Task objective
Count every line below containing "arrow"; state the number only.

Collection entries
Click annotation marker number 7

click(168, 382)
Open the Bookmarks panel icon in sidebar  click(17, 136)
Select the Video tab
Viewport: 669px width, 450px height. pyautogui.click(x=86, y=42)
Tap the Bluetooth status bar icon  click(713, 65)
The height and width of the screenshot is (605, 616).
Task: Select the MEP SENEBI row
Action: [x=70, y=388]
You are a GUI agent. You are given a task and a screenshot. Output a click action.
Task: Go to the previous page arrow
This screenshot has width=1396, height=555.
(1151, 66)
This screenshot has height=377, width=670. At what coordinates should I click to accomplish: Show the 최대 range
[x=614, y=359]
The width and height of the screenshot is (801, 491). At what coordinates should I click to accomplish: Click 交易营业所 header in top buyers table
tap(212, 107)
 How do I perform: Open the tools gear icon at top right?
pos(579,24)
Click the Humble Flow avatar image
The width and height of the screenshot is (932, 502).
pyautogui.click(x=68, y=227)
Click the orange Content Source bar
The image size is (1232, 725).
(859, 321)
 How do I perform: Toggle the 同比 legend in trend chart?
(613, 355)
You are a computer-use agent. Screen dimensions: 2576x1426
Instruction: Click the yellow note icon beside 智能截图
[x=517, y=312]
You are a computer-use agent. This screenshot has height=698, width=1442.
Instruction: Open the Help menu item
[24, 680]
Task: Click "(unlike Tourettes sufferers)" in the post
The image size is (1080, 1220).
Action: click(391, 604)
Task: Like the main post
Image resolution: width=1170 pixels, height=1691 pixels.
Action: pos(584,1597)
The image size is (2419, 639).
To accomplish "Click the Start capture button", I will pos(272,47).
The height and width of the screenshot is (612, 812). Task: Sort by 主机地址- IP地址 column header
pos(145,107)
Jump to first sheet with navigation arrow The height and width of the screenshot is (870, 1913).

Response for this exercise
2